A: The overwhelming majority of born-digital content is lost within a far narrower time-slice than would admit preservation at current rates, and data growth is accelerating beyond the reach of conventional storage media. So, for me, the world's current largest x is never the true object of my desire. I'm after a way to hold the world that is and the world to come.

Ideally, that world to come is one where lifelong data stewardship of everything from your own genome to your digital footprint is ubiquitously available and loss of information has been largely rendered optional.

This, of course, requires magic storage density that simply defies fundamental limitations of conventional storage media. I'm strongly confident that we're getting early glimpses of the first real Magic contenders. All lie outside, or on the far periphery of, the evolutionary tree that got us the storage media we have today. For instance, I'm running an art exhibition that involves encoding all the works on DNA.

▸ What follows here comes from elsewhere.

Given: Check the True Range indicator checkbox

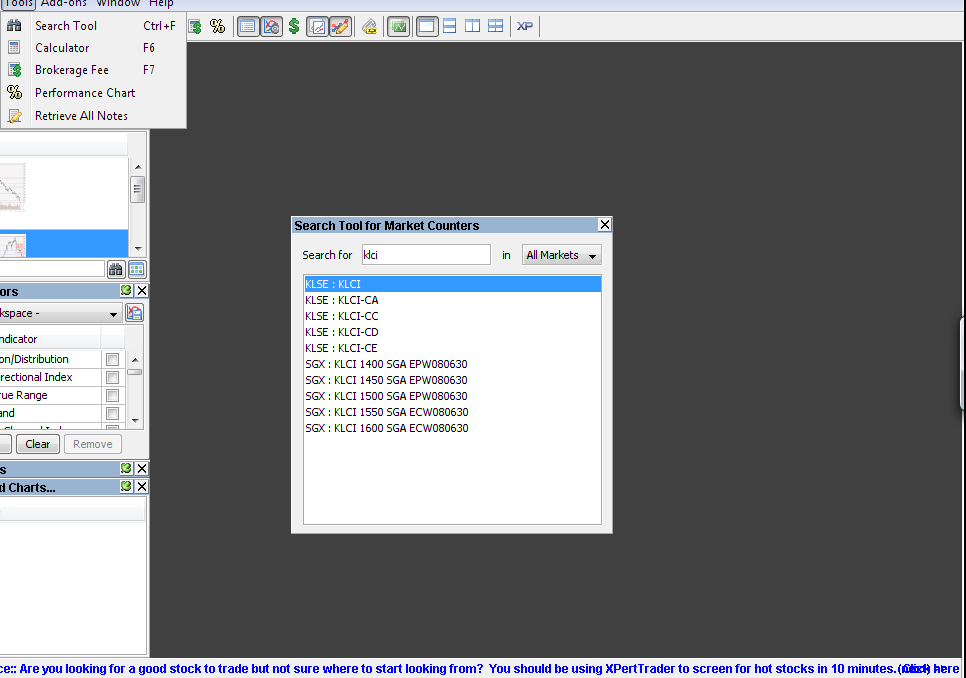Looking at the screenshot, I should tap(112, 396).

B: Distributed archival that comes almost as naturally as browsing is well within reach, and with that comes some very new potential for distributed computation on archives. One hand washes the other.

One important thing to realize here is that, in many cases, you can name a very small handful of individuals as the reason why current archival resources exist. GPT-3 is cracking the surface by training on data produced by one guy named Sebastian, for instance.

…i'm sorta tired and have to respond to something about every twitter snapshot since June being broken, though, so I'll pick this back up later.

greyface- 2163 days ago

This is an interesting thought. GPT-3 used 45TB of raw CommonCrawl data (which was filtered down to 570GB prior to training). The Internet Archive has 48PB of raw data.

GreenHeuristics 2162 days ago

That 48PB is mostly just old video game roms and isos though

scoot_718 2163 days ago

Hopefully in a way that secures some funding for those making archives of the web.

jcahill 2163 days ago

I'm running the Coronavirus Archive. Largest thematic archive on the pandemic, since January. I'm also teaching community biolab techniques to people in parts of the world without ready access to commercial COVID-19 test kits, on all but zero resources at this point.

I could use… what's the word? I think it's more funding.